County pushes for funding new voting machines

LOCK HAVEN — Clinton County commissioners are rallying financial support for new voting machines to improve election quality.

Commissioners Pete Smeltz and Paul Conklin, who were present at Thursday’s voting meeting, said they submitted a letter to state Sens. Joe Scarnati (R-Brockway) and Jake Corman (R-Bellefonte), U.S. Rep. Glenn “GT” Thompson (R-Howard) and State Rep. Tom Marino (R-Williamsport) asking them to put pressure on Congress to authorize the remaining $396 million in Help America Vote Act funds so Pennsylvania counties can replace aging election equipment.

This cause has the backing of the County Commissioners Association of Pennsylvania (CCAP), and commissioners agree that most Pennsylvania counties need to replace their voting machines.

In Clinton County’s case, voting machines are around 10 years old. According to Chief Clerk Jann Meyers, and a report released by CCAP, new voting machines range from $2,500 to $3,000. The cost does not include central counting systems, supplies, programming and maintenance agreements.

The federal Help America Vote Act (HAVA) of 2002 allocated funds to states to update their voting technology. Most counties replaced their equipment in 2006, but 12 years later, the once-new equipment is reaching the end of its useful life.

Smeltz said new voting machines will give each voter a receipt for their vote. The commissioners did not address what type of voting machines the county would purchase with HAVA funds if they were released.

Commissioners have also finalized their refinancing of a 2010 bond; they signed the document this week. Refinancing the bond represents a savings to the county of slightly under $25,000 a year and does not extend the maturity date of the bond.

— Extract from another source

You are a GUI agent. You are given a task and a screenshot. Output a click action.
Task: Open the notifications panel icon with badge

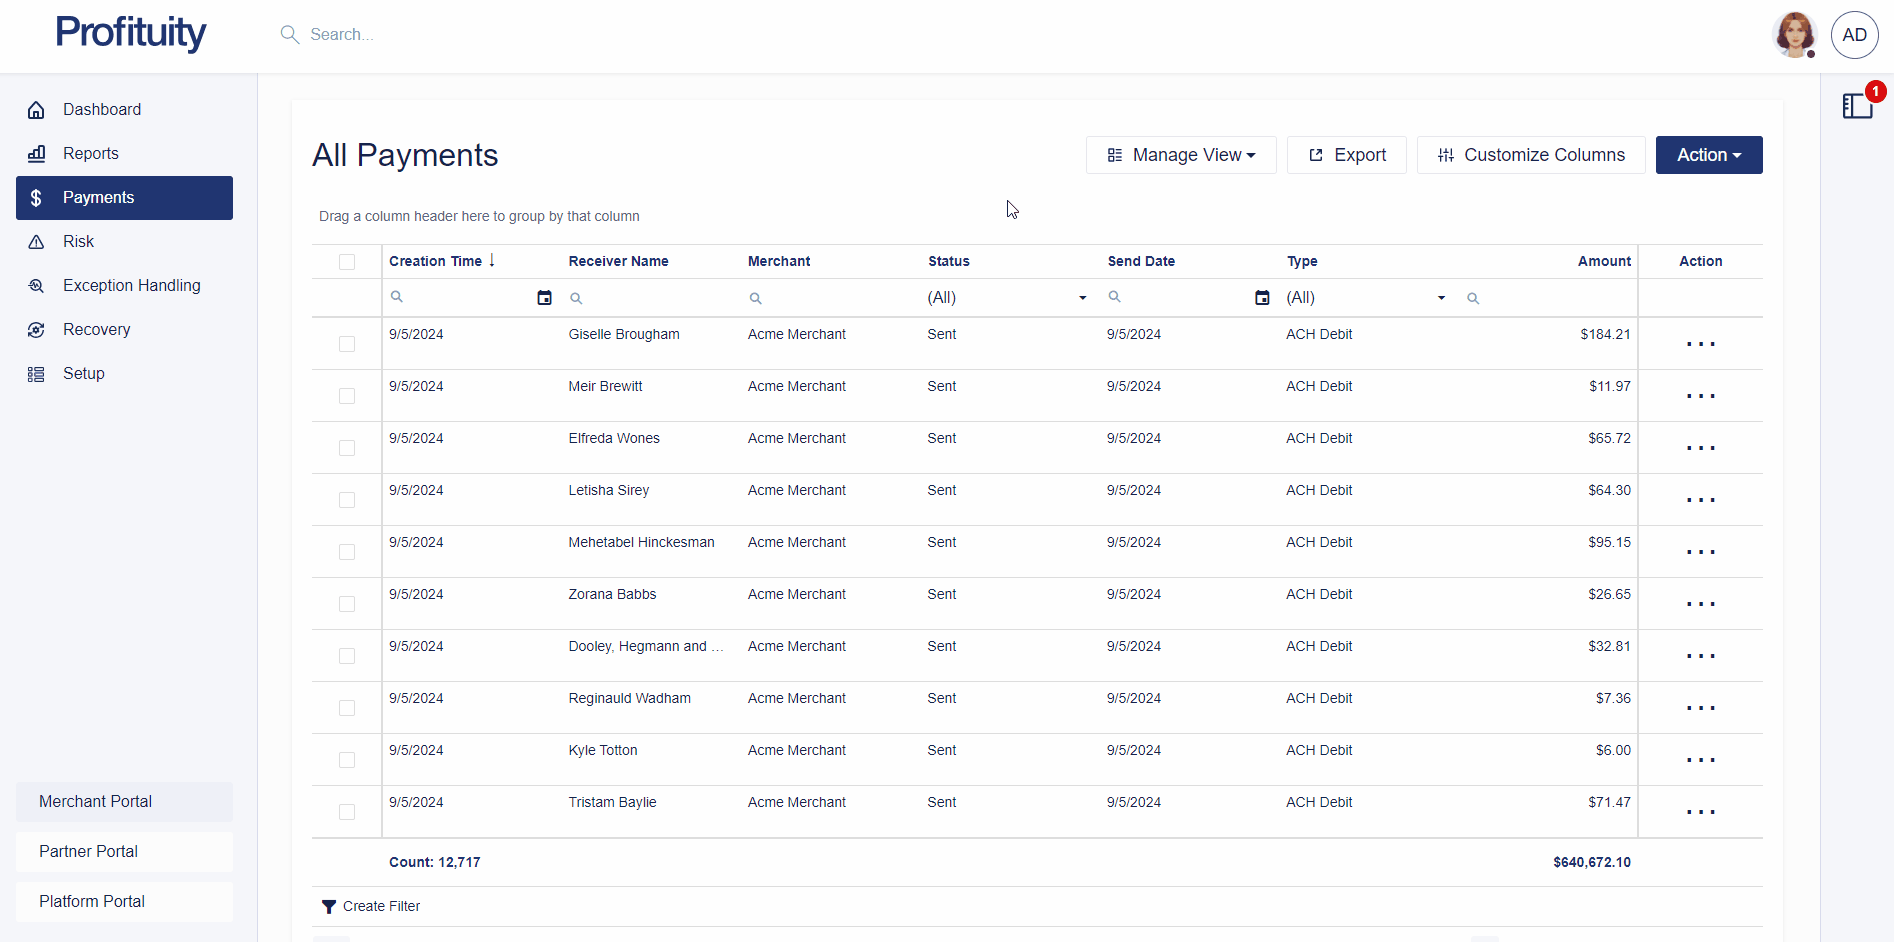(1857, 105)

Sheriff Kerry Stover attended Thursday’s meeting to speak about two software licensing and maintenance agreements with Teleosoft, Inc. for County Sheriff Suite software. Because commissioners felt the numbers were rather high, including a one-time fee of $24,720 and an adjustable yearly fee of $6,345, they wanted to table the resolution for next week. Stover said the sheriff’s office would negotiate with Teleosoft, Inc. to try to get a better price, which caused commissioners to underline the importance of negotiating high-cost software agreements.

They also approved a five-year lease/purchase agreement with Pitney Bowes for Send-Pro P1500 digital mailing equipment, otherwise known as a postage machine, for the Clinton County Piper Building, costing $298.46 per month.

Meyers noted that the cost encompasses “all the bells and whistles” including maintenance on the software and is less than the $323 per month the county pays for its other postage machine.

Also Thursday, commissioners approved a liquid fuels request from the City of Lock Haven for $4,000, a yearly expense for highway lighting on the Paul Mack Boulevard corridor and the US-220 interchange in Lock Haven.

Commissioners also confirmed the resignations of Matthew Marshall, a full-time correctional officer at the county prison, and Colleen Mackey, a full-time food service worker at the county prison.